§ EJERCICIO PROPUESTO 1
Por favor, traduce al inglés esta oración del fragmento sobre el sistema político colombiano: "El modo como se ordena esa convivencia y se concede justicia genera un sistema político emanado de una sociedad civil y de una sociedad política."

§ FRAGMENTO

___

I – EL SISTEMA POLÍTICO: LENTA EVOLUCIÓN HACIA LA
DEMOCRATIZACIÓN
En términos teóricos, como una característica de la era moderna, la estructura jurídica de una nación debe estar plasmada en su constitución política, estableciendo con claridad los parámetros generales de su sistema social. A su vez este – el sistema social – es producto, en la práctica, de las necesidades de convivencia y justicia, cuya satisfacción requiere de funciones especializadas provistas por estructuras compuestas por un personal y unos dispositivos específicos. El modo como se ordena esa convivencia y se concede justicia genera un sistema político emanado de una sociedad civil y de una sociedad política. De esa manera se entiende el concepto de sistema político, cuando se pretende estudiar la situación de Colombia desde una perspectiva histórica, como lo sustenta Oscar Delgado, al afirmar: “En un sistema político interactúan una sociedad civil con un personal debidamente autorizado para expedir normas y asegurar su acatamiento. La insolidaridad o la resistencia pasiva o activa se derivan de la ausencia de un mínimo consenso a cerca de la naturaleza y el ejercicio del poder. En este esquema la sociedad civil no se ha formado, o se ha desintegrado y el poder deviene en dominación pura. De esa manera no se puede decir que exista un genuino sistema político y tal es el caso colombiano.” Dicho de otra manera, el sistema político es la adición integrada de la sociedad civil, más la sociedad política, la opinión pública y el sistema de partidos, todos ellos claramente diferenciados del Estado.

___

§ REGISTROS POR PROCESAR
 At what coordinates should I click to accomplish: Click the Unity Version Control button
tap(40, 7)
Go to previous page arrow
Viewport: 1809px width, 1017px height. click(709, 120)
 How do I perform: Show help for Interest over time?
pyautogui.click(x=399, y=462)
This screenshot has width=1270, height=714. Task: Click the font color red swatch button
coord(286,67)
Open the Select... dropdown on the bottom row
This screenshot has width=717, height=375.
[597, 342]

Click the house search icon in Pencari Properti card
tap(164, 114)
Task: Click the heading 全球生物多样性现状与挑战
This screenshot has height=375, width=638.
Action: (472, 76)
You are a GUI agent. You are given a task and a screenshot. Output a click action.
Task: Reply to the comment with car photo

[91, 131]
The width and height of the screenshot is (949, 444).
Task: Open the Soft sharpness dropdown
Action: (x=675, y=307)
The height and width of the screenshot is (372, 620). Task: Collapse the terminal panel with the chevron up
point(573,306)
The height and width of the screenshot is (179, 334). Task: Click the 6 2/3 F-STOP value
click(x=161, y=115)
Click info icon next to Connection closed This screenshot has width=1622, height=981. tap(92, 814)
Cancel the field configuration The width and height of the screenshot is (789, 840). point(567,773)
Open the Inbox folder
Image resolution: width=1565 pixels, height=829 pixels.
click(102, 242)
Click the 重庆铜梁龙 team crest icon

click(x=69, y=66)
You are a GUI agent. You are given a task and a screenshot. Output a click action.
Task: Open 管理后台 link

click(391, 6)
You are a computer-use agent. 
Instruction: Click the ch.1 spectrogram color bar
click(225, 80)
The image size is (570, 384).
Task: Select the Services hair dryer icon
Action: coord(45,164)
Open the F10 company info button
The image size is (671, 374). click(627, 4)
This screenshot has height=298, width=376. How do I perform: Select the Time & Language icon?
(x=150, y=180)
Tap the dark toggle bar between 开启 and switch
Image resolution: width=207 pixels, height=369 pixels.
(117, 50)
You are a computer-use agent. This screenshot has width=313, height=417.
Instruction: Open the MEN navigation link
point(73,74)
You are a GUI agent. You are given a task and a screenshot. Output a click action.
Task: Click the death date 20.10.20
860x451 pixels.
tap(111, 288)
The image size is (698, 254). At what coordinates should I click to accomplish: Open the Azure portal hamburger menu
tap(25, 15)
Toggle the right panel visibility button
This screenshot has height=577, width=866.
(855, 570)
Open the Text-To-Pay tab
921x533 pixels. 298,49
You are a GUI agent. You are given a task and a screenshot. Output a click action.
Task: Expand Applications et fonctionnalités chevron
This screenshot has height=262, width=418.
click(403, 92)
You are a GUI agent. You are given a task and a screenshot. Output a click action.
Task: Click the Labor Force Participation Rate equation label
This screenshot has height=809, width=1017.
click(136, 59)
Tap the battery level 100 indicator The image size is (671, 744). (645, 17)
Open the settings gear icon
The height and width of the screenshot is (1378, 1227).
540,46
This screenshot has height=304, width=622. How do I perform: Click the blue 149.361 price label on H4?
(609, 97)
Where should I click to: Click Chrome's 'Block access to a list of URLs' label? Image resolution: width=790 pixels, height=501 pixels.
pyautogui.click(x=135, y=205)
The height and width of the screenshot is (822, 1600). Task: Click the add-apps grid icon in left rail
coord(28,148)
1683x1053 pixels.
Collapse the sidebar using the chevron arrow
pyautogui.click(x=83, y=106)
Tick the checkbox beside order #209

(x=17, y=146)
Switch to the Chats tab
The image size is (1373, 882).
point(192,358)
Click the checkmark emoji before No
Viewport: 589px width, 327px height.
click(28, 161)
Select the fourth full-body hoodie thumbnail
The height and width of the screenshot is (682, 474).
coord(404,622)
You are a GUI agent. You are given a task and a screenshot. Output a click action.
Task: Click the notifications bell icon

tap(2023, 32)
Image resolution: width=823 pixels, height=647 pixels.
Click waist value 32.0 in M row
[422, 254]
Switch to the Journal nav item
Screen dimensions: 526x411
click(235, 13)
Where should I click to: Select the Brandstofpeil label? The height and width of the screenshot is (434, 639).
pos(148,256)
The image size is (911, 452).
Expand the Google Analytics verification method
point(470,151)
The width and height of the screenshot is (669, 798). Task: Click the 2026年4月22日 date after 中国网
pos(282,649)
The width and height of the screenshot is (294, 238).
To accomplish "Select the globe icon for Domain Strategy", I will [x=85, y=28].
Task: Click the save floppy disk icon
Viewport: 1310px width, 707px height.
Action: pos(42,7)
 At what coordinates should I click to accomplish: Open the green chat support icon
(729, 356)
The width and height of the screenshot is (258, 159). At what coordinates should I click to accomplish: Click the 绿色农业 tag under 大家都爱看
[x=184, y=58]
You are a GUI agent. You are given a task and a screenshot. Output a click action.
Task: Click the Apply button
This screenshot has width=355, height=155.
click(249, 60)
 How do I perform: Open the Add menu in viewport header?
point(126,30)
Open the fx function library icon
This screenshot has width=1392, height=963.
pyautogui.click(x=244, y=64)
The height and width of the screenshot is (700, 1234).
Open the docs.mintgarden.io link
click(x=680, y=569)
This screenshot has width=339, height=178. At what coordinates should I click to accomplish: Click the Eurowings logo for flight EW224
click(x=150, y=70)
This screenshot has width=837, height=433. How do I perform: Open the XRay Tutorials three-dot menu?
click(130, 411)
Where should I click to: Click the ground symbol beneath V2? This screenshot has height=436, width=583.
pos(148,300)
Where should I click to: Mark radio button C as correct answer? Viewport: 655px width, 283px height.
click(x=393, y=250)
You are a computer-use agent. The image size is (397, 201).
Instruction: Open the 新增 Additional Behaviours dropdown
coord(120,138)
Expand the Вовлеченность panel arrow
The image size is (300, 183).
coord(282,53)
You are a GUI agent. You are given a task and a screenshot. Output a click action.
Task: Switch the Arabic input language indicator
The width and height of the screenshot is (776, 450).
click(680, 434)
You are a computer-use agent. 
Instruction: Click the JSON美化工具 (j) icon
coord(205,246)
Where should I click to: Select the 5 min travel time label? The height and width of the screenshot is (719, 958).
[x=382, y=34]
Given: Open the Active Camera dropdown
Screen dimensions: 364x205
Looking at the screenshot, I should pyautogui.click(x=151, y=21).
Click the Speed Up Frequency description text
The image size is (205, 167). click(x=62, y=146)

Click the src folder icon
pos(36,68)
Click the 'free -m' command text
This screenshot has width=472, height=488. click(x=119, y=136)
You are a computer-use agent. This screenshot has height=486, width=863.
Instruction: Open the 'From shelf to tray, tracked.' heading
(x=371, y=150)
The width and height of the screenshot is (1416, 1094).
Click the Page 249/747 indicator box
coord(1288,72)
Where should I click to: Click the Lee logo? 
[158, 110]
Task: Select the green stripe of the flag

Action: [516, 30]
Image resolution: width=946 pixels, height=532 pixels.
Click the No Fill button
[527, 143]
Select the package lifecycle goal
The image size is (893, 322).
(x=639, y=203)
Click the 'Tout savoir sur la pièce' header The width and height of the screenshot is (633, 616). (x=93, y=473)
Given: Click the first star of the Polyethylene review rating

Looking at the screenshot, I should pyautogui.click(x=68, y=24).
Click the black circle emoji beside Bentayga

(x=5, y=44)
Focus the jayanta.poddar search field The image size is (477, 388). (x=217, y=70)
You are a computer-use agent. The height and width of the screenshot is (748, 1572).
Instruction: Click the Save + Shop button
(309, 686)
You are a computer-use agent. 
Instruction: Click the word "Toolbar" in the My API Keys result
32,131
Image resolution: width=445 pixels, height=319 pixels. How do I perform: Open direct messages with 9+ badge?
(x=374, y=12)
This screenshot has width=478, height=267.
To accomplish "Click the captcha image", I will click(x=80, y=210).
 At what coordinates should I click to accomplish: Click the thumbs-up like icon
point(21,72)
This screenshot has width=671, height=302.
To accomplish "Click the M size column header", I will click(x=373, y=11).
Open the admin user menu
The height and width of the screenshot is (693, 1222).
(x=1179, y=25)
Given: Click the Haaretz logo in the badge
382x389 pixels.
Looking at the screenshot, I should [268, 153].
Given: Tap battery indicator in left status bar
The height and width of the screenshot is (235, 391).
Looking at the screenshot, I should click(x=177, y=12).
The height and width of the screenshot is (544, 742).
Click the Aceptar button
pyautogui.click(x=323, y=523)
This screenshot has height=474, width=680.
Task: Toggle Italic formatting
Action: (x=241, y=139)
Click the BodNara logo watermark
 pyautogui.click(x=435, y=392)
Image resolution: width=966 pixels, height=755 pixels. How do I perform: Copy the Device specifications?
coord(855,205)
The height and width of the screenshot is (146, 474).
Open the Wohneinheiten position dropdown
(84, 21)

___

§ EJERCICIO PROPUESTO 2
Convierte en una lista numerada las líneas de los registros desde la línea que contiene "Click the 'free -m' command text" hasta la línea que contiene "(x=371, y=150)", ambas incluidas, y omite las líneas en blanco.

§ RESPUESTA CORRECTA 1
The way in which that coexistence is ordered and justice is granted generates a political system that emanates from a civil society and a political society.

§ RESPUESTA CORRECTA 2
1. Click the 'free -m' command text
2. This screenshot has width=472, height=488. click(x=119, y=136)
3. You are a computer-use agent. This screenshot has height=486, width=863.
4. Instruction: Open the 'From shelf to tray, tracked.' heading
5. (x=371, y=150)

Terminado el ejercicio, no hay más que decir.